Autoimmunity in Thrombotic Thrombocytopenic Purpura

Abstract

In the last few years, an autoimmune hypothesis for the pathogenesis of thrombotic thrombocytopenic purpura (TTP) has been proposed often, with variable success because of inconsistent supporting data. We are now aware that at least one subgroup of TTP patients does present with pathogenic autoantibodies (i.e, anti-ADAMTS13); this group consequently is a putative candidate for a curative treatment including plasma exchange (still the cornerstone of TTP treatment), together with corticosteroids or other immunosuppressants.

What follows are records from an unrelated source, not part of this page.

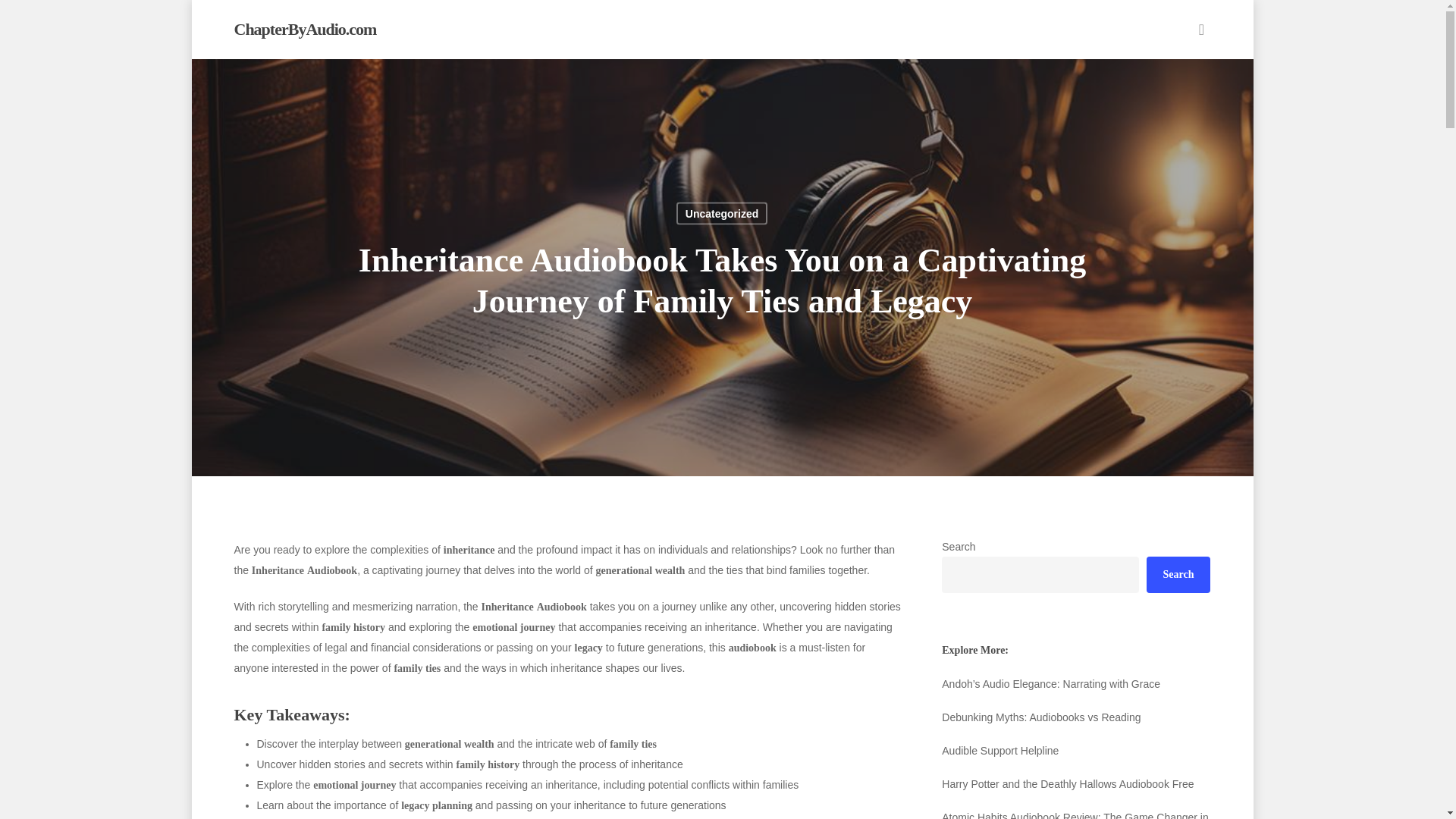
Uncategorized (722, 212)
Search (1179, 574)
ChapterByAudio.com (303, 29)
search (1200, 28)
In Cold Blood Audiobook Free (1075, 683)
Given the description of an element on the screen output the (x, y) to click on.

Furthermore, for patients not responding to or relapsing following plasma exchange, the use of stronger immunosuppression (e.g., with the use of the anti-CD20 monoclonal antibody rituximab) should be considered as appropriate. Conversely, few data are actually available regarding the complex relationship between TTP and the antiphospholipid (aPL) syndrome, as well as other autoimmune diseases. Indeed, a correct differential diagnosis should be done on the basis of both different clinical presentations and autoantibody profile. At present, the presence of aPL antibodies should give evidence against a diagnosis of TTP, even though we cannot exclude that aPL antibodies may, in a minority of patients, be associated with a primary endothelial damage ultimately resulting in overt TTP.